Endometrial cancer is the fourth most common cancer in women. It arises from the endometrium and accompanied by the abnormal growth of the cells. Sign and symptoms include pelvic pain and abnormal vaginal bleeding. It has two categories. Type 1 tumors are estrogen-dependent and they have mutations in PTEN, PIK3CA while Type 2 tumors are more sensitive and have mutations in TP53. Overactivation of the signaling pathway (PI3K) results in anti-apoptosis.
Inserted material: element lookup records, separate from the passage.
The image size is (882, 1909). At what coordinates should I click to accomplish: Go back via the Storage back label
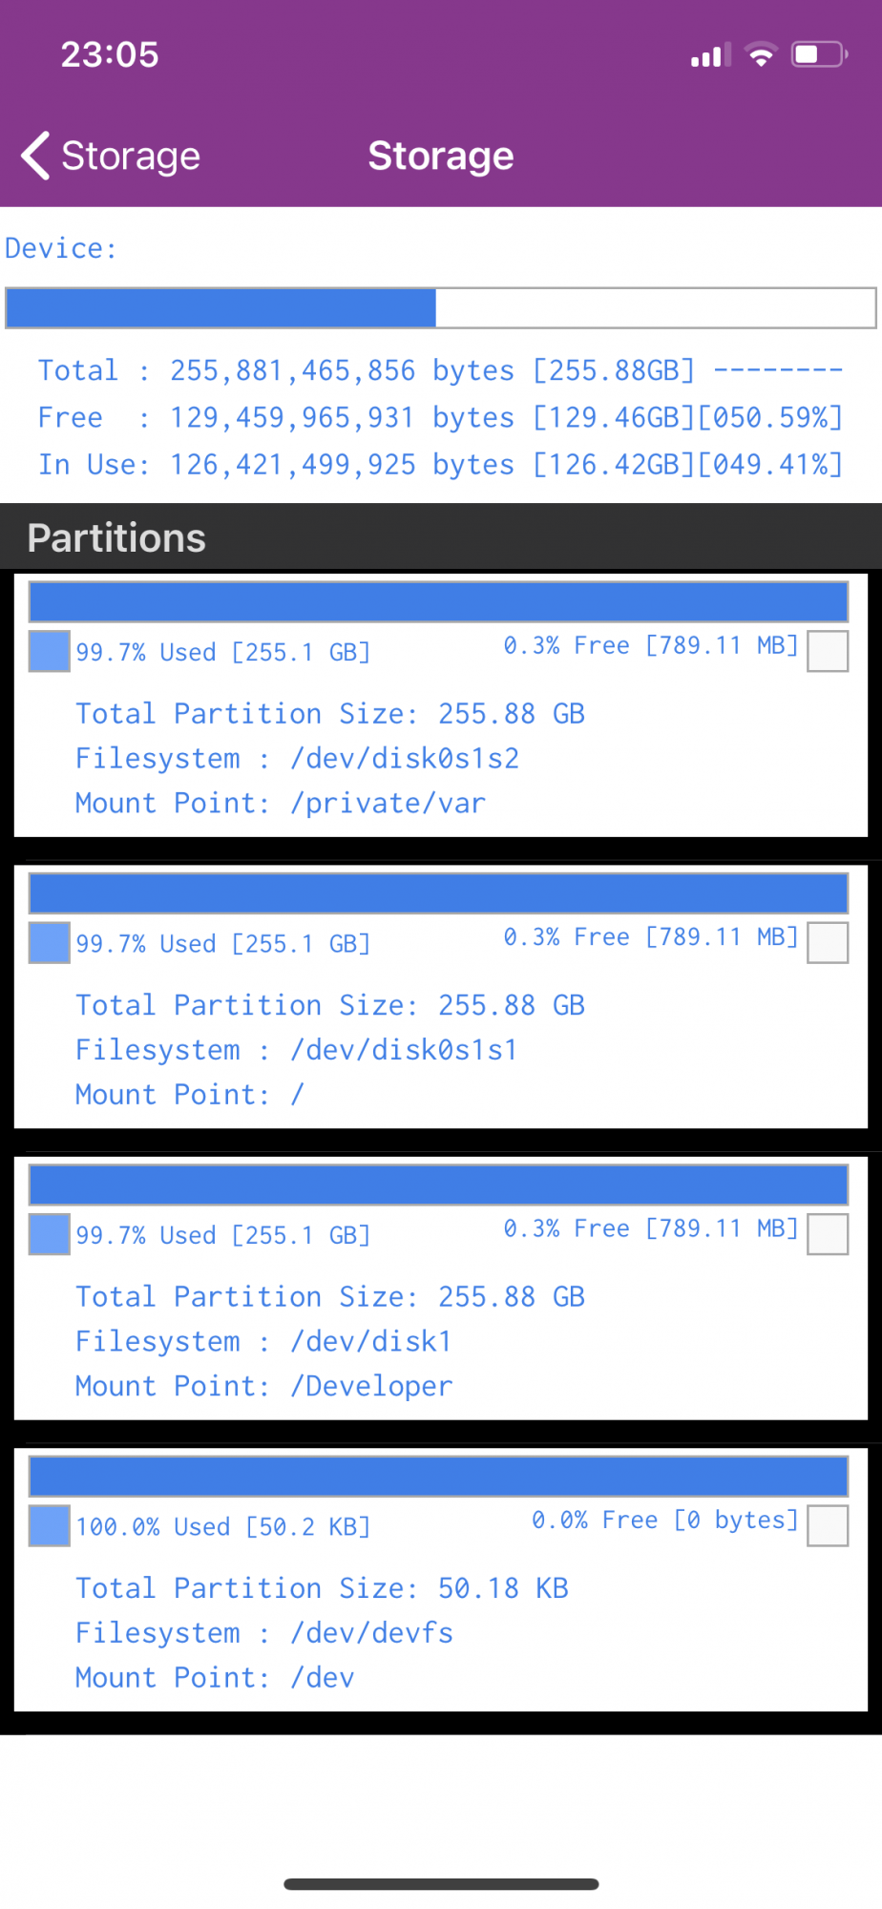coord(131,156)
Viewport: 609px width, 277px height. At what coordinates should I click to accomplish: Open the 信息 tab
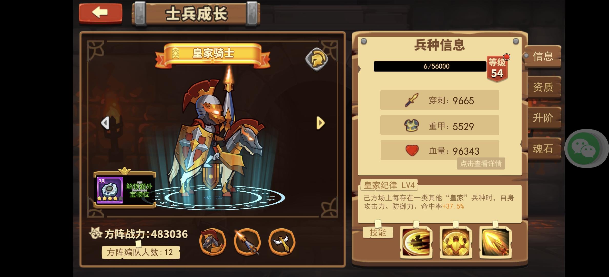tap(543, 56)
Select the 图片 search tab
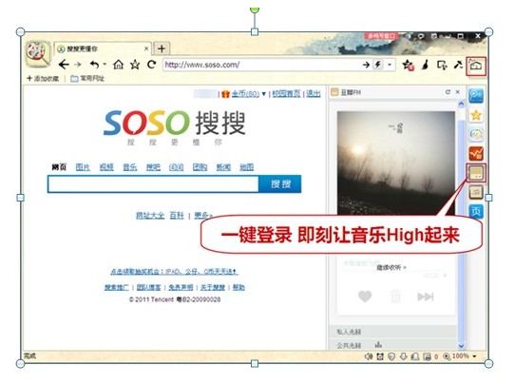The image size is (515, 384). (x=83, y=167)
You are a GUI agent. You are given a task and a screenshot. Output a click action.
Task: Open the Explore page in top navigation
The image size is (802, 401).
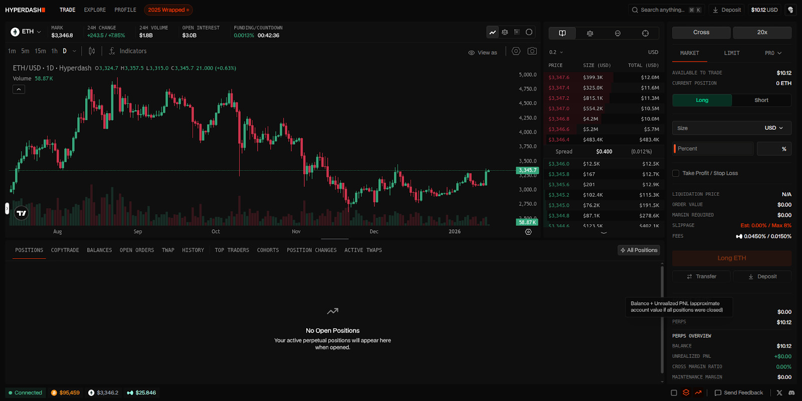point(95,10)
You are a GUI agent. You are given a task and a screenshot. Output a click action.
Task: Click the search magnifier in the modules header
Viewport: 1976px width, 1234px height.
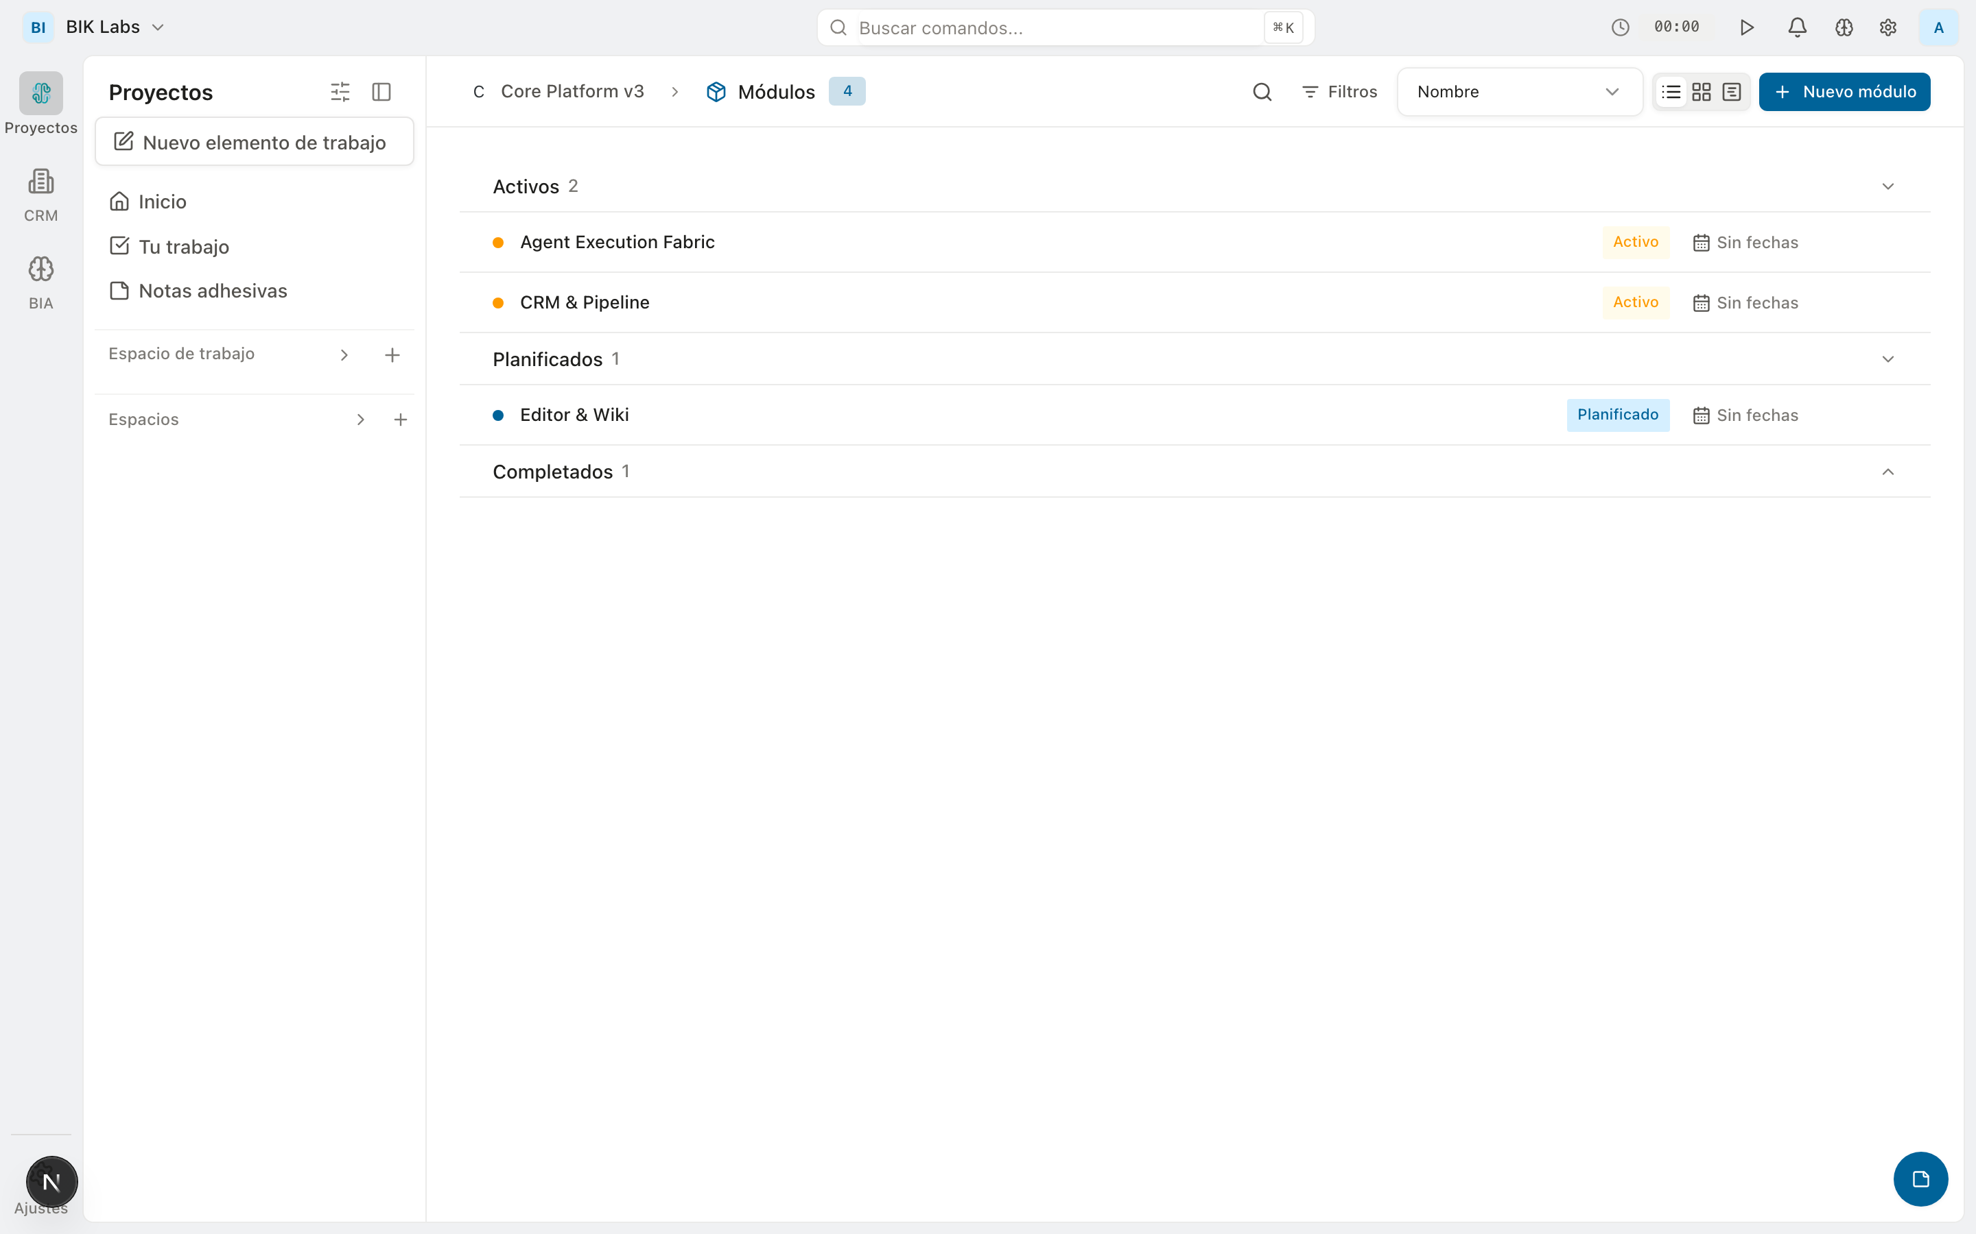(1262, 91)
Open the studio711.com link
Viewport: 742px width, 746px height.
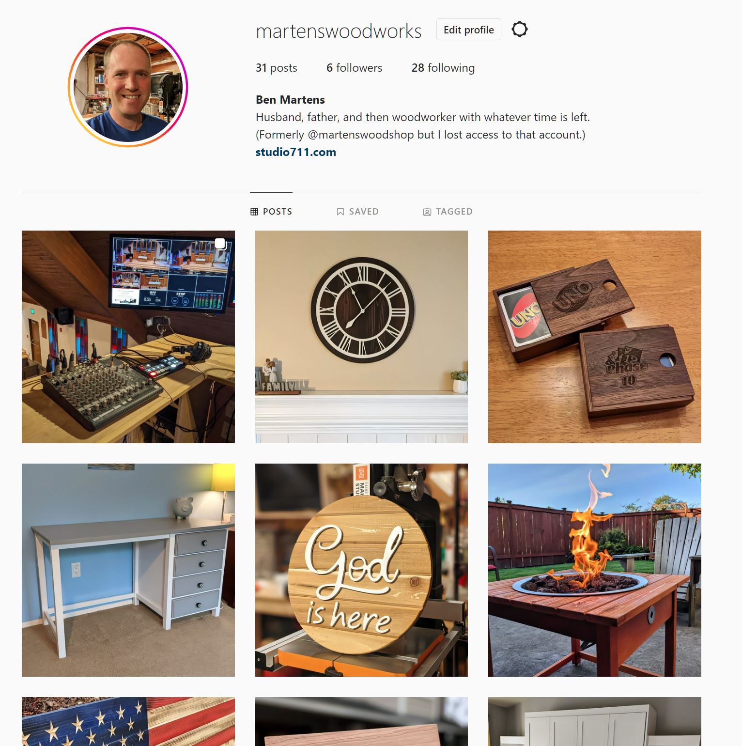[296, 152]
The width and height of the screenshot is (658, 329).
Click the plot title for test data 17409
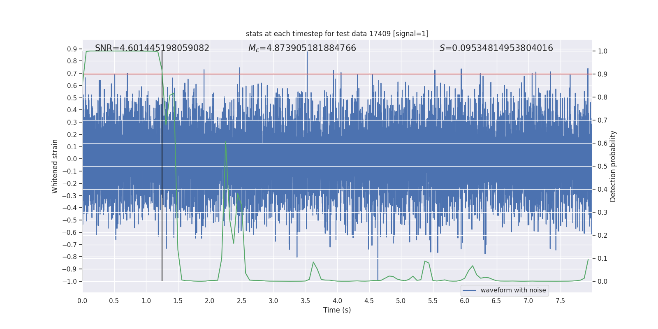tap(337, 34)
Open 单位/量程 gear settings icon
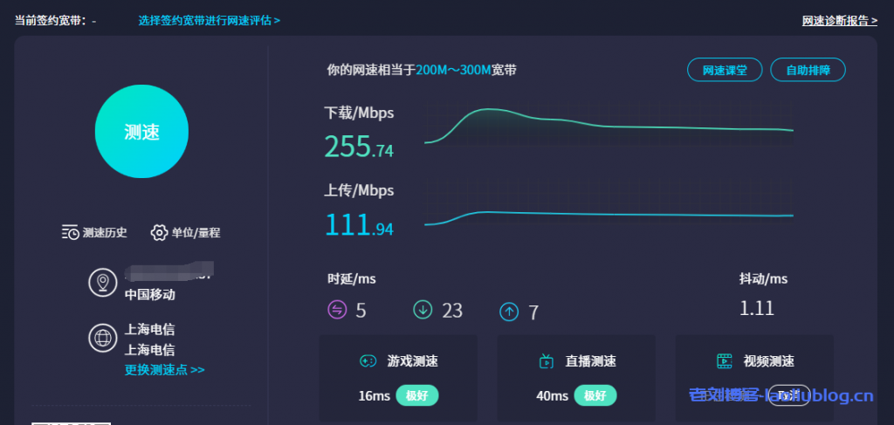This screenshot has height=425, width=894. pyautogui.click(x=159, y=232)
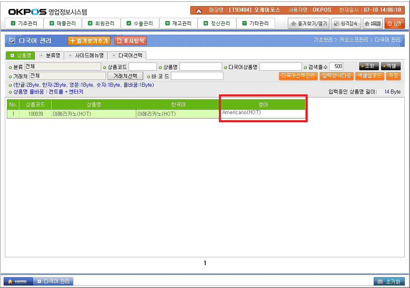Click the 거래처선택 vendor select button
Screen dimensions: 410x288
pyautogui.click(x=125, y=76)
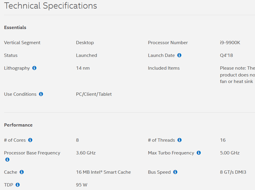The height and width of the screenshot is (190, 255).
Task: Click the 5.00 GHz turbo frequency value
Action: click(x=230, y=153)
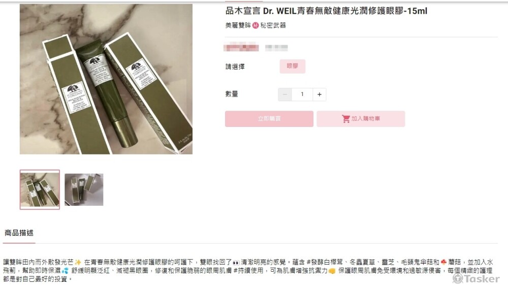Click the blurred red price

(x=241, y=48)
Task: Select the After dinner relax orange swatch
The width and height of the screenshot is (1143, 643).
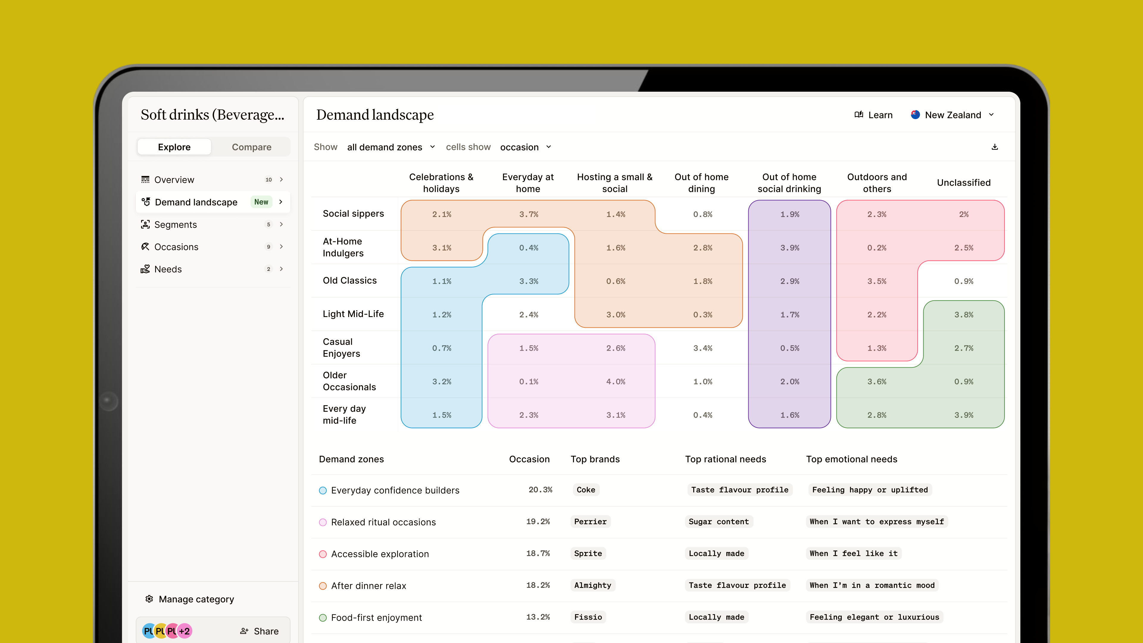Action: tap(323, 586)
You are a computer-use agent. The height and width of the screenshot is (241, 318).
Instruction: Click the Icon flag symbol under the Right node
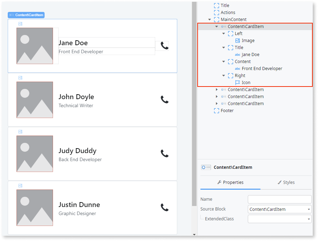pyautogui.click(x=238, y=83)
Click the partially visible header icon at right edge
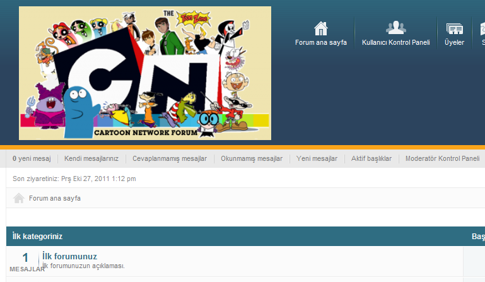The image size is (485, 282). pos(482,29)
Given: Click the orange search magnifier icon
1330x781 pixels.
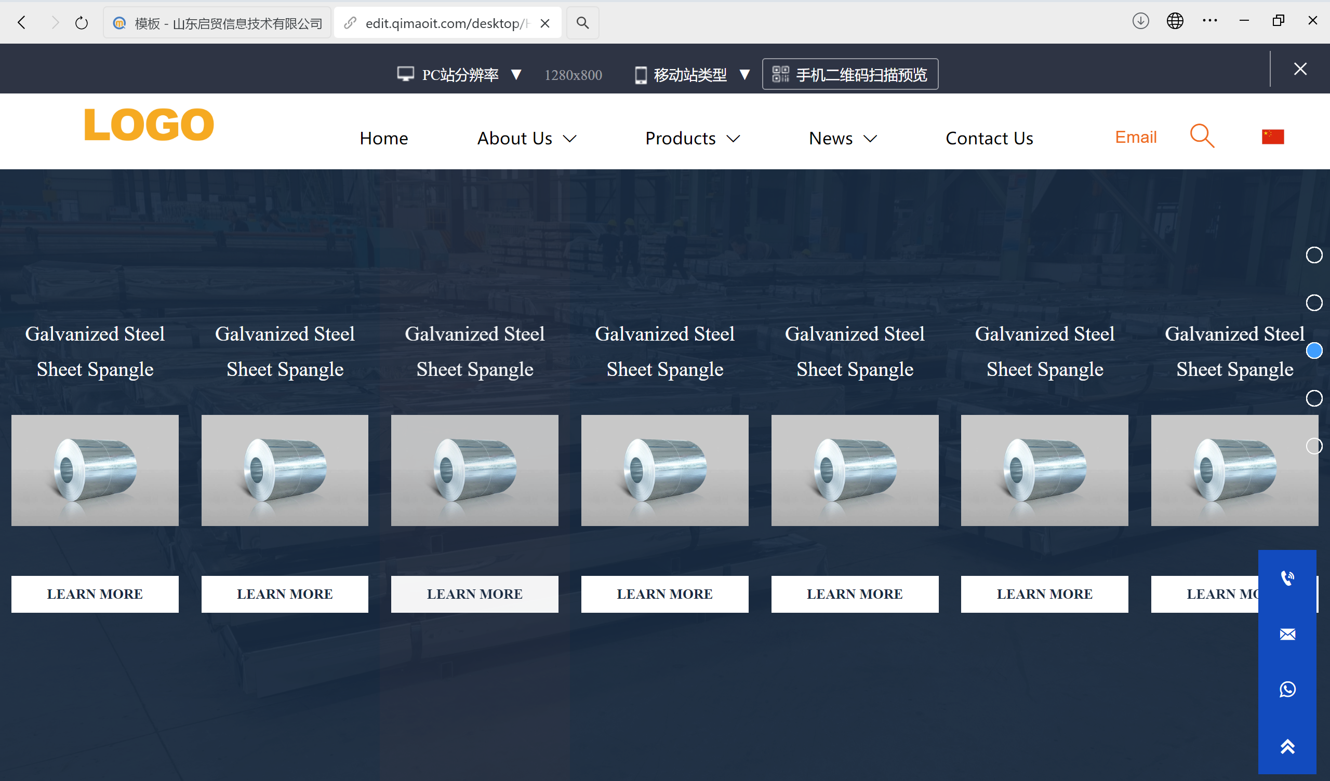Looking at the screenshot, I should point(1202,136).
Here, this study aims to identify Tumor-Specific Antigen for germline mutations in endometrial cancer which can be used as a potential vaccine candidate. The germline mutations data are obtained from cancer gene census of the cosmic database. Genes mutating with crucial role in endometrial cancer are considered. Peptides libraries are generated using peptide design library. Human leukocyte antigen alleles are identified for the peptide library through NetMHC. Binding affinities of alleles with peptide are determined. Linear regression is performed to generate graphs. PTEN, TP53, PIK3CA, KRAS, and CTNNB1 proved to have critical role. About 575 overlapping peptide libraries are generated and each peptide has a length of 18-20 amino acids. Approximately 58 HLAs are identified, having strong interactions with HLAs. Regression analysis shows that the no. of mutations are directly associated with a binding affinity of peptides. From this, we suggest that the identified TSA can be used as personalized peptide vaccines that directly target the mutated genes in endometrial cancer. This research work can be used in the laboratories for further validation.